[OpenAFS-devel] Cache inconsistency in client 1.4.8 and above
Felix Frank
Felix.Frank@Desy.de
Thu, 7 May 2009 07:51:29 +0200 (CEST)
On Wed, 6 May 2009, Simon Wilkinson wrote:
>
> On 5 May 2009, at 13:43, Felix Frank wrote:
>>
>> The patches in RT are just variations on the theme of
>> linux-mmap-antirecursion-20081020. They prevent deadlock at the risk of
>> data loss. The fixes in RT solve a cache inconsistency, but data corruption
>> is still possible.
>
> Just trying to clarify where we're at with this problem, as I know that there
> are people who get worried whenever they hear the words "data loss" (and I'm
> one of them!)
>
> My understanding is that one class of problems is solved by fixing
> linux-mmap-antirecursion-20081020 with the latest patch in RT. This solves
> the deadlock, and removes one set of write corruption issues. So far this
> corruption has only been observed with applications that mmap a file, close
> it, and then write to the mmap'd chunk. Does this match with your testing?
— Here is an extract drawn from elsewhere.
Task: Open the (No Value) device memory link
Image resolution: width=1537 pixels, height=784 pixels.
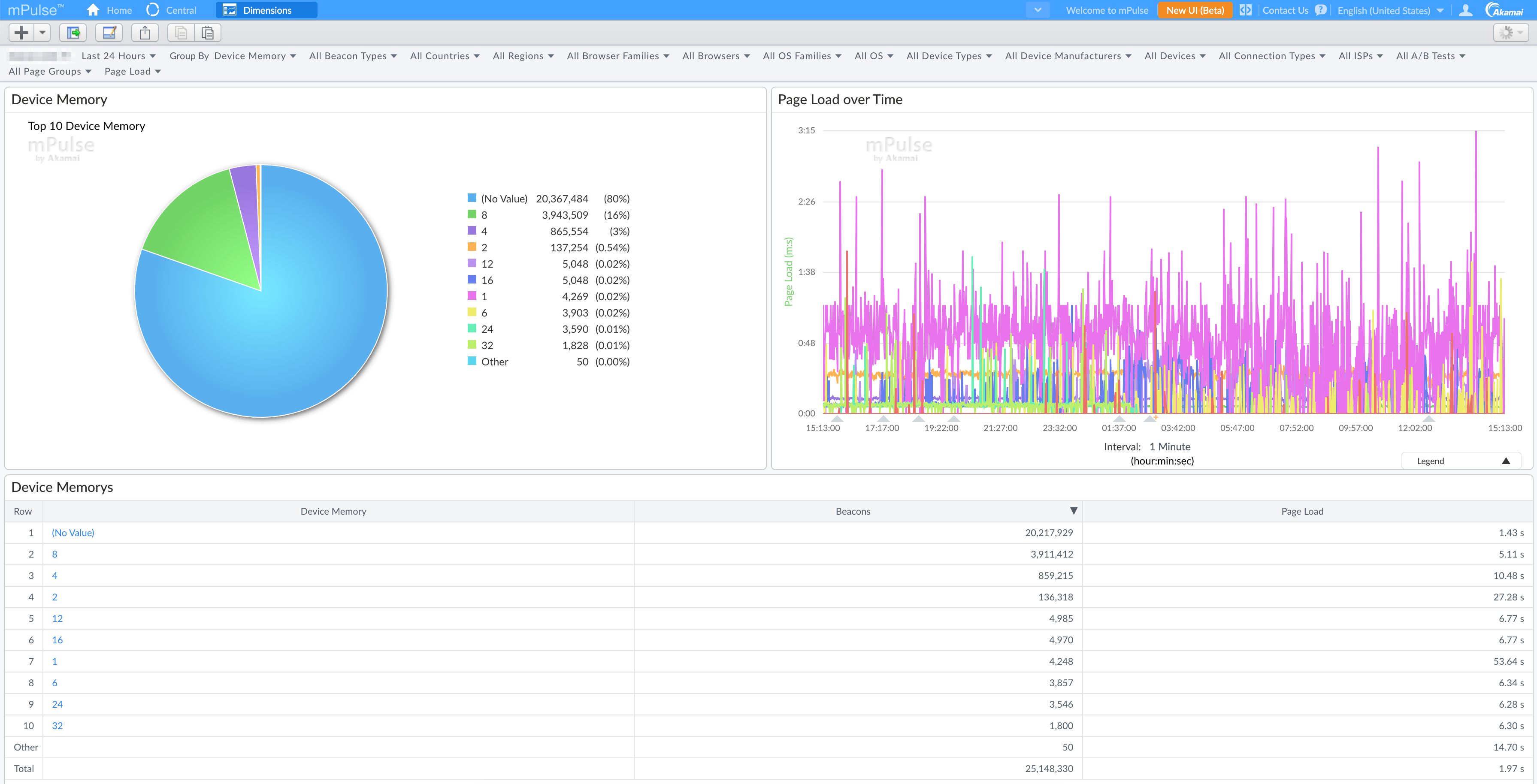Action: [x=73, y=532]
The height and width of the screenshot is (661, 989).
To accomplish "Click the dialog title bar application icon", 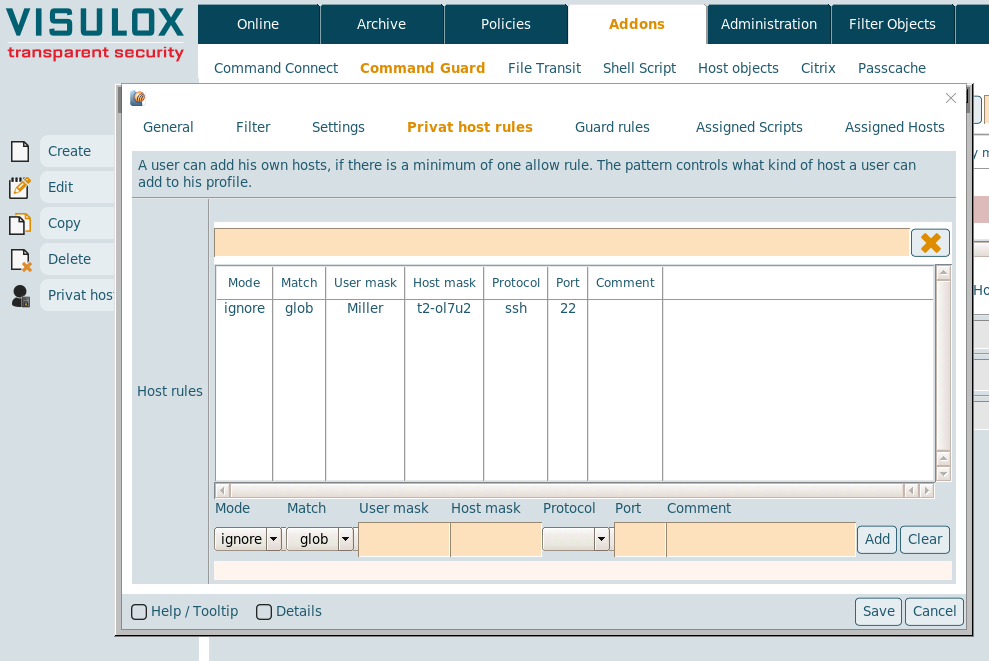I will point(138,98).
Yes, that's what the fixes in RT solve.
> Secondly, we have another issue that occurs with mmap when the file of the
> size being mmap'd is larger than the cache size. This has also only been
> observed where an application does mmap, close, write. This problem is
> currently unfixed, but has only been observed with Linux kernels that don't
> have the BDI starvation fixes. Is that a valid summary?
Exactly (almost), but for this to work, the file needs not even be closed
prior to writing.
This is somewhat embarrassing, but I just had a sudden idea to try another
variation on the test program. I will speak up again after doing more tests,
but this problem seems to be even more edge case than was originally assumed.
Regards
- Felix